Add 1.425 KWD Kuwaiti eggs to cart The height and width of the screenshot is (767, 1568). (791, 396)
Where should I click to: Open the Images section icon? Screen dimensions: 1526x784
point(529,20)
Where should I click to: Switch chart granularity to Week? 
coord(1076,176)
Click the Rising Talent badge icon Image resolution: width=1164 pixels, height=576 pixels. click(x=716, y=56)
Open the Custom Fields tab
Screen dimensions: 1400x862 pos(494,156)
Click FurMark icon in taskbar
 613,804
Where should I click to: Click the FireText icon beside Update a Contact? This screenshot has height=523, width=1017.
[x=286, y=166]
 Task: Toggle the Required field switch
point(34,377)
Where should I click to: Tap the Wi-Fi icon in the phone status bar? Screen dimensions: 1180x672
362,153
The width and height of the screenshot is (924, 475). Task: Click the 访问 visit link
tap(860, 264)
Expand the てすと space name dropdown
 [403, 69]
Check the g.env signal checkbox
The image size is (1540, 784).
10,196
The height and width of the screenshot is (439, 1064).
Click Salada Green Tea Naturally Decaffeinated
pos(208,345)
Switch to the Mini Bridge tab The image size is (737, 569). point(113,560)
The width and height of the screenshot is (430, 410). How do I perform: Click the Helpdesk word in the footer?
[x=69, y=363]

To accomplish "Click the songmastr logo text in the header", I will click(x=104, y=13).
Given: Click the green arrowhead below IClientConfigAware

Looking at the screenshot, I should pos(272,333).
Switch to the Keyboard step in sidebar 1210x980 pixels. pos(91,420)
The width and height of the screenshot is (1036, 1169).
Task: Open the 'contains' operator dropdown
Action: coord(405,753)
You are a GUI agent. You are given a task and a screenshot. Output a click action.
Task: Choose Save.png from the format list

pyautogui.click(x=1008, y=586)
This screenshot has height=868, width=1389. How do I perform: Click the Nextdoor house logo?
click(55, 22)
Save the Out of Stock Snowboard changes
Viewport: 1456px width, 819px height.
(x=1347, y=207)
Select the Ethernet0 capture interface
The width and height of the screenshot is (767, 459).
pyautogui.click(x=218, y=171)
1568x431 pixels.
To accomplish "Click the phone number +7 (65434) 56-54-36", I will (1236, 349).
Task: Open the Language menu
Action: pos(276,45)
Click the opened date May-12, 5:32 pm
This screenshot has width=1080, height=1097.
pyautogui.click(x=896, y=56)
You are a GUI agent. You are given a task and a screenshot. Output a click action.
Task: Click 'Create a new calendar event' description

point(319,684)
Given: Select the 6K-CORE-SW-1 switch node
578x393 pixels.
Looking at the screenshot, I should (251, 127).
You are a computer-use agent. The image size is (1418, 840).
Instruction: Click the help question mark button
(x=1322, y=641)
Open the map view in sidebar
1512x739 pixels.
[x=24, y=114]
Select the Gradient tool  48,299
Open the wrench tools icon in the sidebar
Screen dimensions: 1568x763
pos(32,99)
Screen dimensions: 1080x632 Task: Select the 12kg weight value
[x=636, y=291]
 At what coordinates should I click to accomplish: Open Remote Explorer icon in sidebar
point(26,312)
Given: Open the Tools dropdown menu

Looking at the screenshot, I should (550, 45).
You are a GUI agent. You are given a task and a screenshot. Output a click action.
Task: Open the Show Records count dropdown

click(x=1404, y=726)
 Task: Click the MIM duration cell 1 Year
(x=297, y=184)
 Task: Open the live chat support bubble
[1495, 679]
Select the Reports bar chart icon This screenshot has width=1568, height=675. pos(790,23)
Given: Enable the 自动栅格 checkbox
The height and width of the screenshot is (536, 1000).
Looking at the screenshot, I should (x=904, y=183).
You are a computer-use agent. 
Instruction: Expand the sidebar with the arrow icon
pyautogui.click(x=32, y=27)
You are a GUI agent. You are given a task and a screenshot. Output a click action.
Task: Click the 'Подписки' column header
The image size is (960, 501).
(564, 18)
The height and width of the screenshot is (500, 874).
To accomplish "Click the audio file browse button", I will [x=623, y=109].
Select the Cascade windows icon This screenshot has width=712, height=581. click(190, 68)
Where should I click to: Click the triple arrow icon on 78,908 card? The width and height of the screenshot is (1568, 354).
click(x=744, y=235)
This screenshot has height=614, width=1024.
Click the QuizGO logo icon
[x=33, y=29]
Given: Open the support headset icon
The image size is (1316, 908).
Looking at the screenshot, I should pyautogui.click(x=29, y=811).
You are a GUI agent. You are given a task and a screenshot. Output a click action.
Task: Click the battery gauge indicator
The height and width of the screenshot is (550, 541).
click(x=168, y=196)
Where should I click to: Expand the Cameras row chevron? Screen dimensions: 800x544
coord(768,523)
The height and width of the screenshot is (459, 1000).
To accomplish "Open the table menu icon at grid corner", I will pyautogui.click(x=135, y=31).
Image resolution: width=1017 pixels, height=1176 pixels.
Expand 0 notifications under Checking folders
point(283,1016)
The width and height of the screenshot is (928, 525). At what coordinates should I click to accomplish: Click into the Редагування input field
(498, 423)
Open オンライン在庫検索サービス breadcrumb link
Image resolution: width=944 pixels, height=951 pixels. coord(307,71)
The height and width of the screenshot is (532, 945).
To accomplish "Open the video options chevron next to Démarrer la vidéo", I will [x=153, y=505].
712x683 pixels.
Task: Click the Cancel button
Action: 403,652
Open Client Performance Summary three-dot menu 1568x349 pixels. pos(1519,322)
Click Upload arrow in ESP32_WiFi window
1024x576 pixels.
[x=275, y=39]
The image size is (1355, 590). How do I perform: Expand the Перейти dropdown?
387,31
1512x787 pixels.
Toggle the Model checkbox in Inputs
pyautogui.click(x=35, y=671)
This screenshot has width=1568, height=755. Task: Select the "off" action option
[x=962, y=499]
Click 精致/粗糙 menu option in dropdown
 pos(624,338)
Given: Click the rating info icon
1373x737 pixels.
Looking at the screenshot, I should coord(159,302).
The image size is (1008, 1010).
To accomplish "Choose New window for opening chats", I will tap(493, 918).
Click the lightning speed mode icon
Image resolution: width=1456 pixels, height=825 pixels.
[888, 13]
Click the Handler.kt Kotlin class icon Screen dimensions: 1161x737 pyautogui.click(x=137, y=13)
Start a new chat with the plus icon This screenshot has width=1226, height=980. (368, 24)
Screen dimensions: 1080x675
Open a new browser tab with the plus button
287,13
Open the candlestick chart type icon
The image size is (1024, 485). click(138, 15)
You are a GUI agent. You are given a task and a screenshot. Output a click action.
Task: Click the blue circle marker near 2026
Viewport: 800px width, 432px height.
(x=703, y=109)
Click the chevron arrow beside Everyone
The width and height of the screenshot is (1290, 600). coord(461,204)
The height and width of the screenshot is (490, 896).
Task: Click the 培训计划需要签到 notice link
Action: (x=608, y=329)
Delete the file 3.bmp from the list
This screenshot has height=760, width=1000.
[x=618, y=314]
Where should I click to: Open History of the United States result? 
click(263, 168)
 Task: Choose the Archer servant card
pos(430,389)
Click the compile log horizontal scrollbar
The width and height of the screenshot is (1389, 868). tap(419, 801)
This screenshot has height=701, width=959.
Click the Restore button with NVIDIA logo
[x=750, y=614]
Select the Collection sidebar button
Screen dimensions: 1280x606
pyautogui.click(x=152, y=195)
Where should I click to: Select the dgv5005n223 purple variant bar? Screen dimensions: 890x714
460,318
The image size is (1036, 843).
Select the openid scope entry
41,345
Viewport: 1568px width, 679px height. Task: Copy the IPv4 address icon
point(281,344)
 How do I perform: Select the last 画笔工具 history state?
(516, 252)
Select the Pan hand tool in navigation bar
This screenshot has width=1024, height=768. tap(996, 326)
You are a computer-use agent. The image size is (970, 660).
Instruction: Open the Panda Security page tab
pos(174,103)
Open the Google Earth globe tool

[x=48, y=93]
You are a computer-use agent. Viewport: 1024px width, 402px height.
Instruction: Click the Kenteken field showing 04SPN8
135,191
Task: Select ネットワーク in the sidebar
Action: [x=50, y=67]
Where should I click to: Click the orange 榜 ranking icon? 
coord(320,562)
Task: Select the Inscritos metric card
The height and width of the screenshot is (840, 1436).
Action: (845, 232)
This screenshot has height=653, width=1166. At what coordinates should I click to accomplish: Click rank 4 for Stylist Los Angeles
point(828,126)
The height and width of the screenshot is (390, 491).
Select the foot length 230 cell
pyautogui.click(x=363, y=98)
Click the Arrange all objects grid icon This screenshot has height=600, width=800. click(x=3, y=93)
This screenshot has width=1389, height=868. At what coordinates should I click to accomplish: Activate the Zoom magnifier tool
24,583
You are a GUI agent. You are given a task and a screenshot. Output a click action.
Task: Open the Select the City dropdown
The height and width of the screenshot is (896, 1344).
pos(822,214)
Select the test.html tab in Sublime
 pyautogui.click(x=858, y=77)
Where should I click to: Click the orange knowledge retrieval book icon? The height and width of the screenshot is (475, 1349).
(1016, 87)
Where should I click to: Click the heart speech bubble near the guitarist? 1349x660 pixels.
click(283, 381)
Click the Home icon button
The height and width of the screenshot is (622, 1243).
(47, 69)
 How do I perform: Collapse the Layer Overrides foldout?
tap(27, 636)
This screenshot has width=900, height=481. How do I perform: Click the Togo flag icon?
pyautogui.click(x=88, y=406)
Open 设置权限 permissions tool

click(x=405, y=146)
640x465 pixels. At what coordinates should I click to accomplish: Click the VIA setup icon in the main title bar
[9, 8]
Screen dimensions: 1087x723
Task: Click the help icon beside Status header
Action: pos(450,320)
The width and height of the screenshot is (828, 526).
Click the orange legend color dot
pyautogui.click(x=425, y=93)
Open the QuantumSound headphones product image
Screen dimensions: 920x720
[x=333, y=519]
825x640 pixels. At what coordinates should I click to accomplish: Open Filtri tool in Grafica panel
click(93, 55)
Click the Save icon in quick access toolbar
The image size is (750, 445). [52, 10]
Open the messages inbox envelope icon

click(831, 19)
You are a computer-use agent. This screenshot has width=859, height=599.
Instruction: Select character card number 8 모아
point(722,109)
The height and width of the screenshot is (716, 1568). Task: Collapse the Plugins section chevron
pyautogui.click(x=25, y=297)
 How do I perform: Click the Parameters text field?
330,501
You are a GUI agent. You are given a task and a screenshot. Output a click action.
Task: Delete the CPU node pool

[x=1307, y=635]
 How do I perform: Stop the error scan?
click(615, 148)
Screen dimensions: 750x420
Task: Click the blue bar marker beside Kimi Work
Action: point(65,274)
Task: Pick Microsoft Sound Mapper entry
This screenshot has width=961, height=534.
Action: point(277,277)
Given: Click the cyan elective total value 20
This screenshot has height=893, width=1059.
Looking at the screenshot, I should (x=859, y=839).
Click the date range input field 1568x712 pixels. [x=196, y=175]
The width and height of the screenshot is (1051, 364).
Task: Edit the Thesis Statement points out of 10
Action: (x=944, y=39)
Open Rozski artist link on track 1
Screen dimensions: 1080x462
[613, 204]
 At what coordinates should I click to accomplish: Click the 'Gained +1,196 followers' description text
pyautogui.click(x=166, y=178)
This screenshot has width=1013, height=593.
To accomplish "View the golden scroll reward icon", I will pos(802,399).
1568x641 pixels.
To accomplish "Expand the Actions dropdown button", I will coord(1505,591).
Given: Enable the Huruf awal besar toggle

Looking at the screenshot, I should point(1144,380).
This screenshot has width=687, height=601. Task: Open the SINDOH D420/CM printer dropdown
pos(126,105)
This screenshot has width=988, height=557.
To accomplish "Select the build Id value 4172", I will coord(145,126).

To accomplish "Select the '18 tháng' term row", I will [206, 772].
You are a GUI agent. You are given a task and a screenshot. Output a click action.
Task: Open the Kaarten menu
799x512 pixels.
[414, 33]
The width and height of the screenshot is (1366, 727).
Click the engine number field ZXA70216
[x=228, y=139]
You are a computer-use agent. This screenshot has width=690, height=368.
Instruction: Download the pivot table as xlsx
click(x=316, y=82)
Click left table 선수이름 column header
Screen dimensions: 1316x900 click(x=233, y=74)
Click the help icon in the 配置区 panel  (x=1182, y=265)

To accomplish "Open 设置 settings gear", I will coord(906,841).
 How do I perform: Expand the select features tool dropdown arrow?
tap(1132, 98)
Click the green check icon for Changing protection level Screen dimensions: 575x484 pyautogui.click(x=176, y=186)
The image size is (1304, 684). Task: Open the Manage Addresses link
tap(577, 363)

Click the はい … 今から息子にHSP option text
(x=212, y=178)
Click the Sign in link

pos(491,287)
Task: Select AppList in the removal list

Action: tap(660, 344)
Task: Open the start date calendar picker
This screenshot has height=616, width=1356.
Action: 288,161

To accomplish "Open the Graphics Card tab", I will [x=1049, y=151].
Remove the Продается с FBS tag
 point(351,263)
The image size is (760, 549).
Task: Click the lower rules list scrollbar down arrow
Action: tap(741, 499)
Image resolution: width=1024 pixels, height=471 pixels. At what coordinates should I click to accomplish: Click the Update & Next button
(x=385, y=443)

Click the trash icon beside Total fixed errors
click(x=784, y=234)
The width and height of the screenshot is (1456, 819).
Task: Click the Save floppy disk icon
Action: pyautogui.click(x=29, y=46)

[TASK DESCRIPTION] Return, verbatim, the span of the records that opens with the line containing "The height and width of the screenshot is (439, 1064)." and closes with the line containing "Switch to the Mini", with both of those lines included.

[RESULT FOR THIS EXERCISE]
The height and width of the screenshot is (439, 1064).
Click Salada Green Tea Naturally Decaffeinated
pos(208,345)
Switch to the Mini Bridge tab The image size is (737, 569). point(113,560)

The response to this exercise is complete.